▶ [TEXTO SELECCIONADO]
Diríase que la política y la cultura han desaparecido. Para informarse adecuadamente hay que leer la mejor prensa, que también dedica muchas páginas al asunto pero donde se encuentran opiniones de expertos, pesimistas al respecto. El relato va de la desolación a la resignación. Con vacunas con una distribución ineficiente, un virus que muta y algunos Gobiernos que trafican con las farmacéuticas, el futuro es oscuro.

En España cada autonomía sigue una política, la Comunidad de Madrid se empeña en favorecer a bares y restaurantes (mientras el sector de la cultura lleva todo este tiempo desatendido por todos), ocultando intereses espúreos en esa insistencia en “salvar la Navidad” o rescatar a toda costa a la “hostelería”. Un dislate. Se alternan en la televisión mandatos de responsabilidad —“autoconfínate”— con imágenes de jóvenes en fiestas o en playas que desoyen el civismo mientras se quejan de ser “criminalizados”. (Muchos son universitarios que claman por exámenes online, que facilitan la copia y el plagio, y ocultan cómo la enseñanza presencial ha mantenido los protocolos y los profesores se han esforzado tanto online como cara a cara).

▶ [ENTRADAS DEL LISTADO]
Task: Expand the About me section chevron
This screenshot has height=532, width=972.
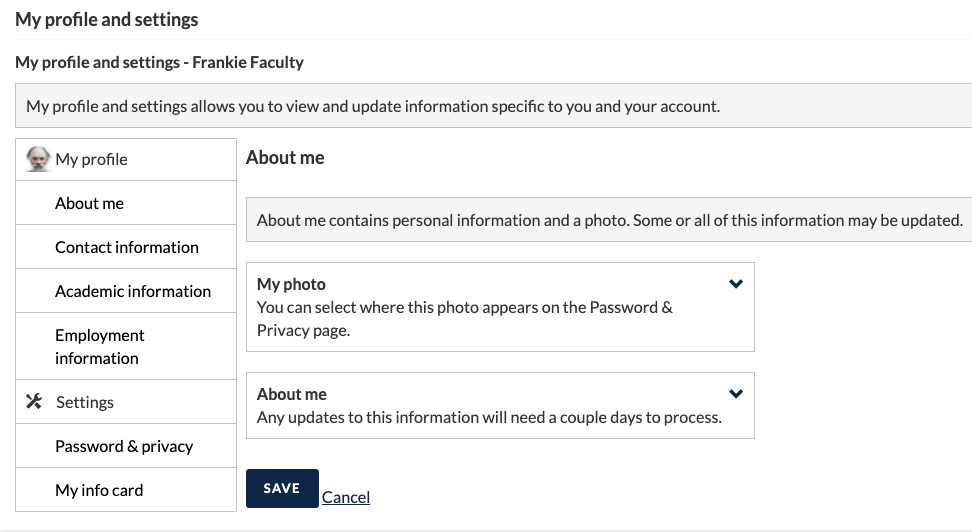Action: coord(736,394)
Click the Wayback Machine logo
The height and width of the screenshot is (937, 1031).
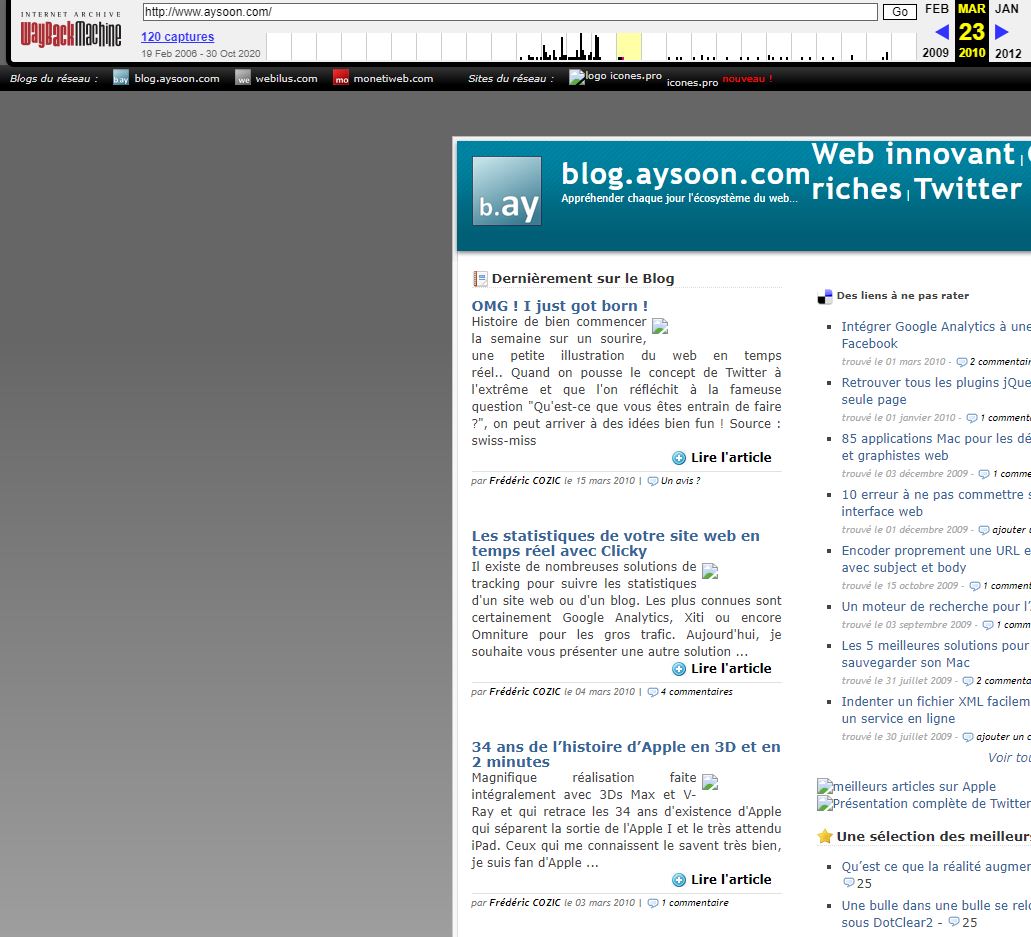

...

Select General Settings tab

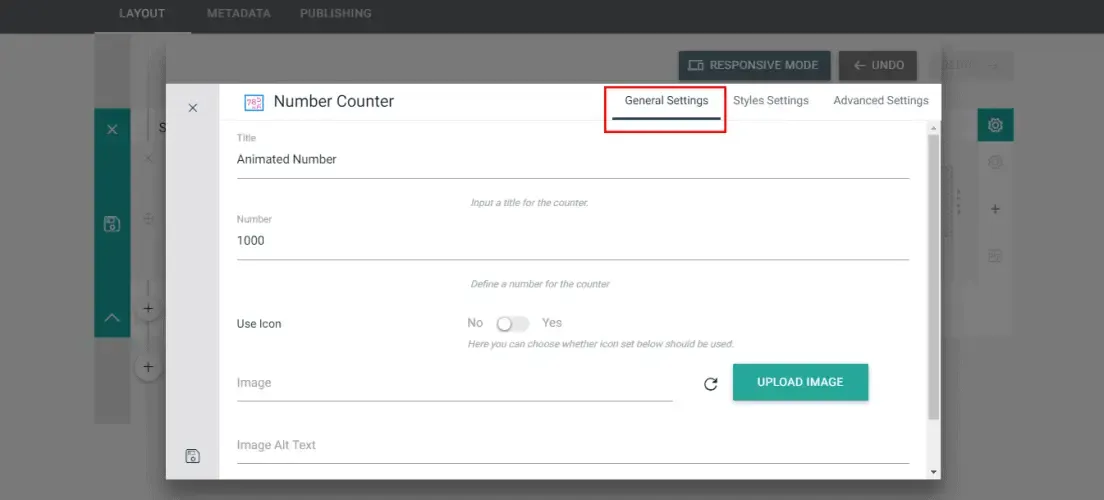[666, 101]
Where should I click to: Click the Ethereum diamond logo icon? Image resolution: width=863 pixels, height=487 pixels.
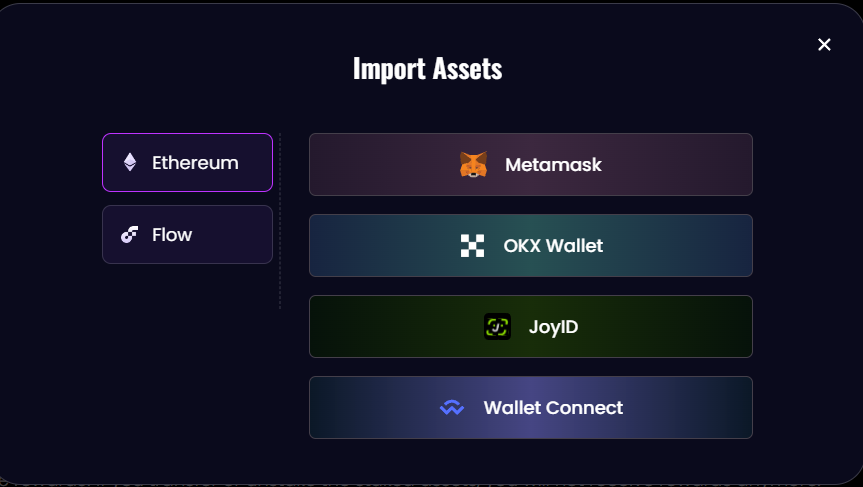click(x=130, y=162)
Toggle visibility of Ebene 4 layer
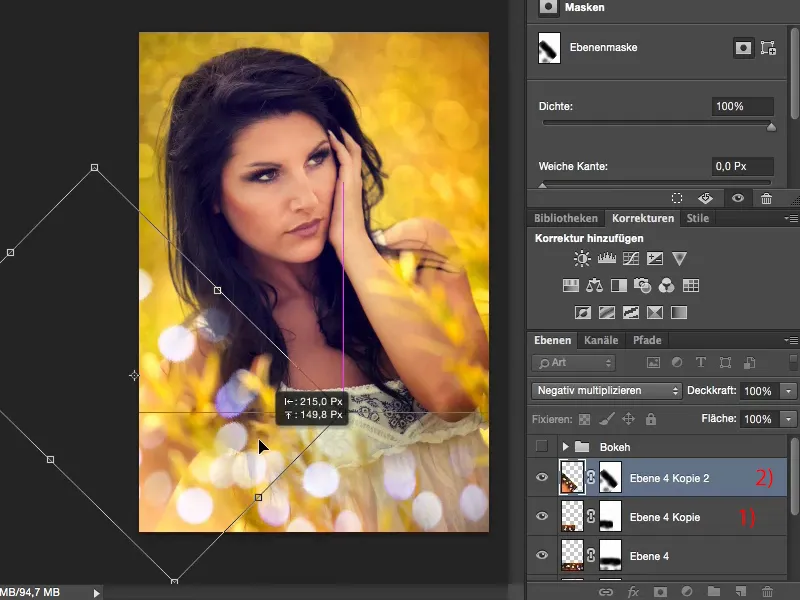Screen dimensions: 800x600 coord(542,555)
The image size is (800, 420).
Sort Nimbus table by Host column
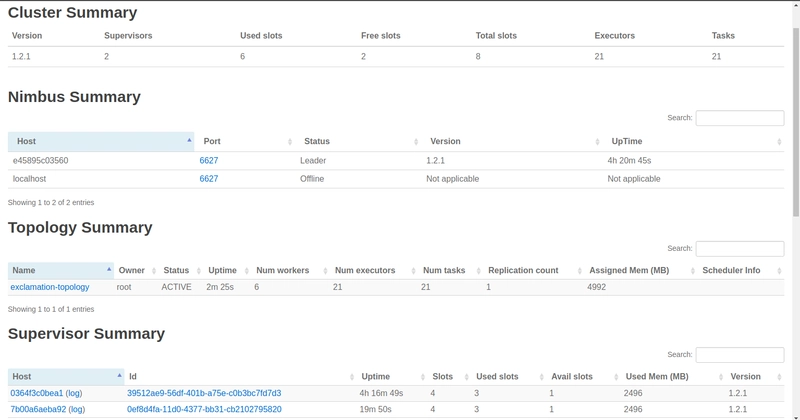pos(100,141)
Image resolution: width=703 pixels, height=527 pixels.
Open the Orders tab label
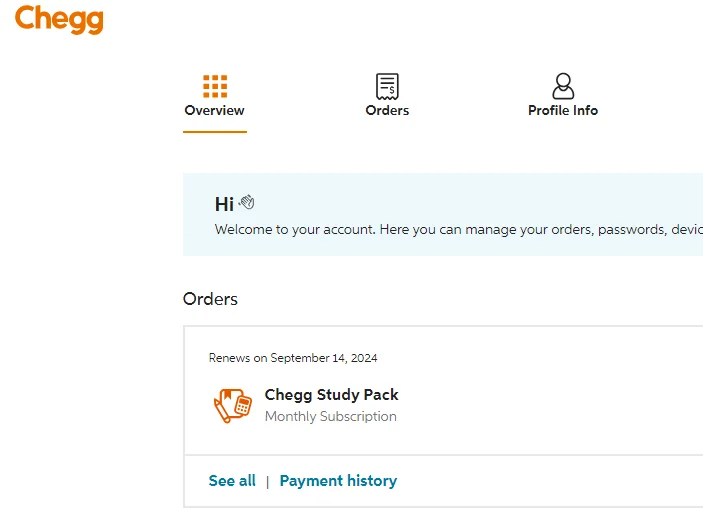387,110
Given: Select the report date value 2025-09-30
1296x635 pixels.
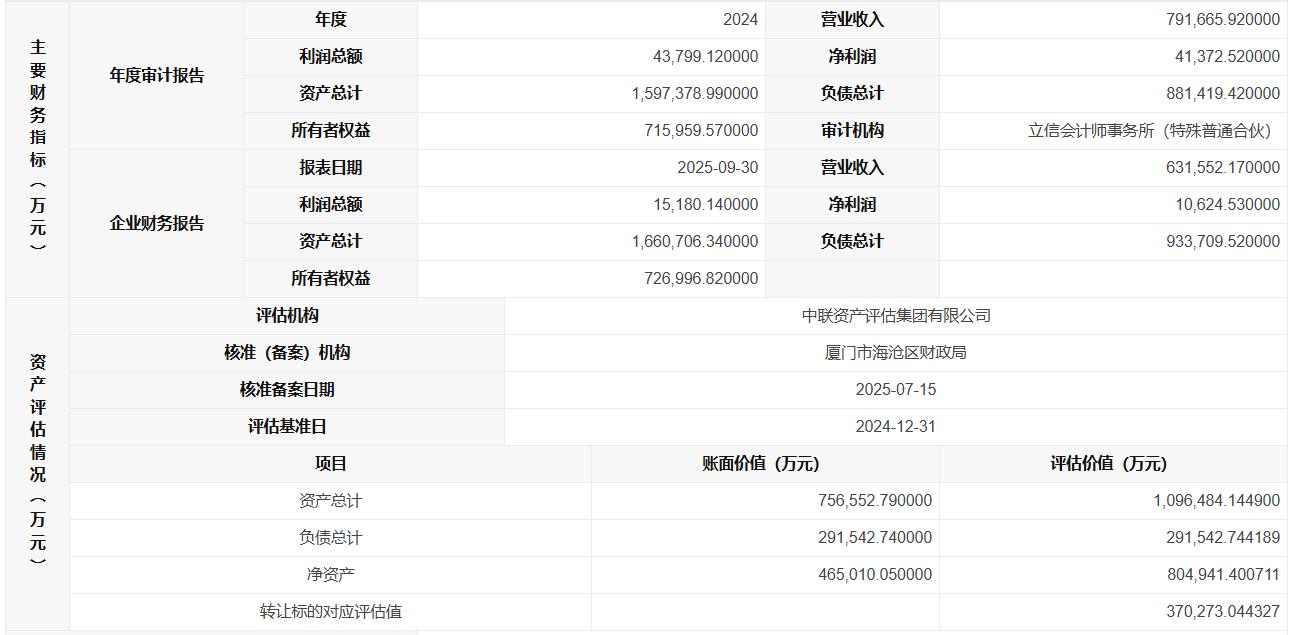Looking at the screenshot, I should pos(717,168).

* * *

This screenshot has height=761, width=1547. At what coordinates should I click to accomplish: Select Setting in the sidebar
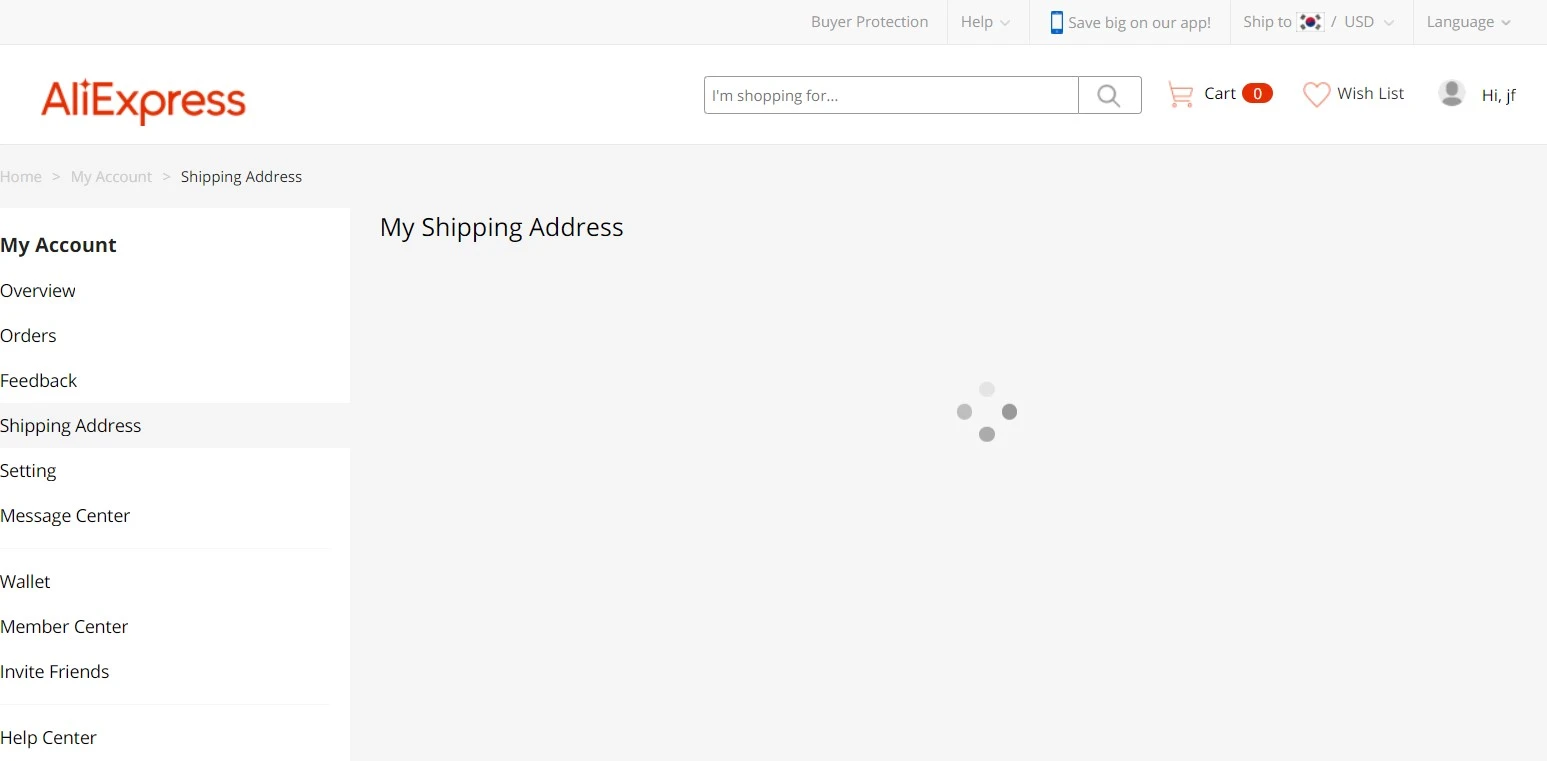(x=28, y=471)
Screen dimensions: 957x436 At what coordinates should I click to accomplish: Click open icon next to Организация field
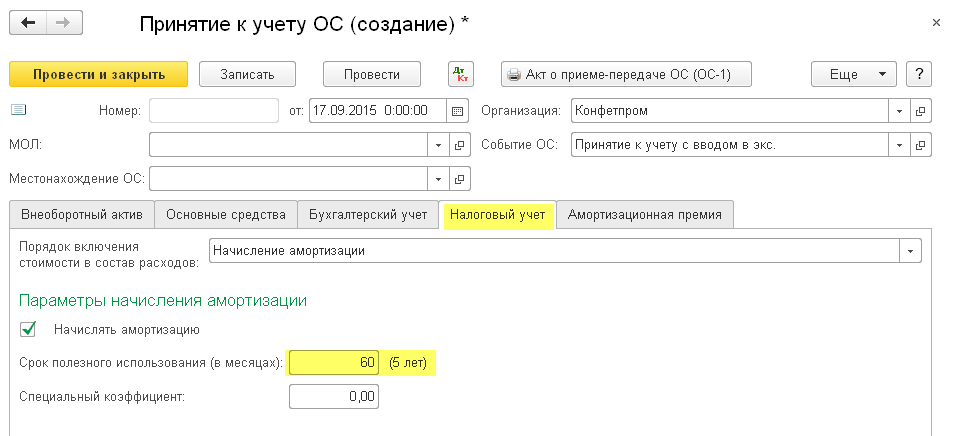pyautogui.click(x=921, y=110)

▶ [LISTA DE ACTIVIDADES]
1. En el texto seleccionado, ¿a quiénes se empeña en favorecer la Comunidad de Madrid?
2. Pasa al inglés esta oración del texto seleccionado: "El relato va de la desolación a la resignación."
3. Convierte en una lista breve el párrafo del texto seleccionado que empieza por "En España cada autonomía", sin perder sus datos principales.
El listado viene de otra fuente.

▶ [RESPUESTAS]
1. A bares y restaurantes.

2. The narrative goes from desolation to resignation.

3.
- En España, cada autonomía sigue su propia política.
- La Comunidad de Madrid insiste en favorecer a bares y restaurantes. Quiere "salvar la Navidad" y rescatar a toda costa a la "hostelería", mientras la cultura sigue desatendida. El texto lo llama un dislate y ve intereses espurios ocultos en esa insistencia.
- En la televisión se alternan llamados a la responsabilidad ("autoconfínate") con imágenes de jóvenes en fiestas o playas. Esos jóvenes desoyen el civismo y se quejan de ser "criminalizados".
- Muchos de ellos son universitarios que piden exámenes online, que facilitan la copia y el plagio. Callan que la enseñanza presencial ha mantenido los protocolos y que los profesores se han esforzado tanto online como cara a cara.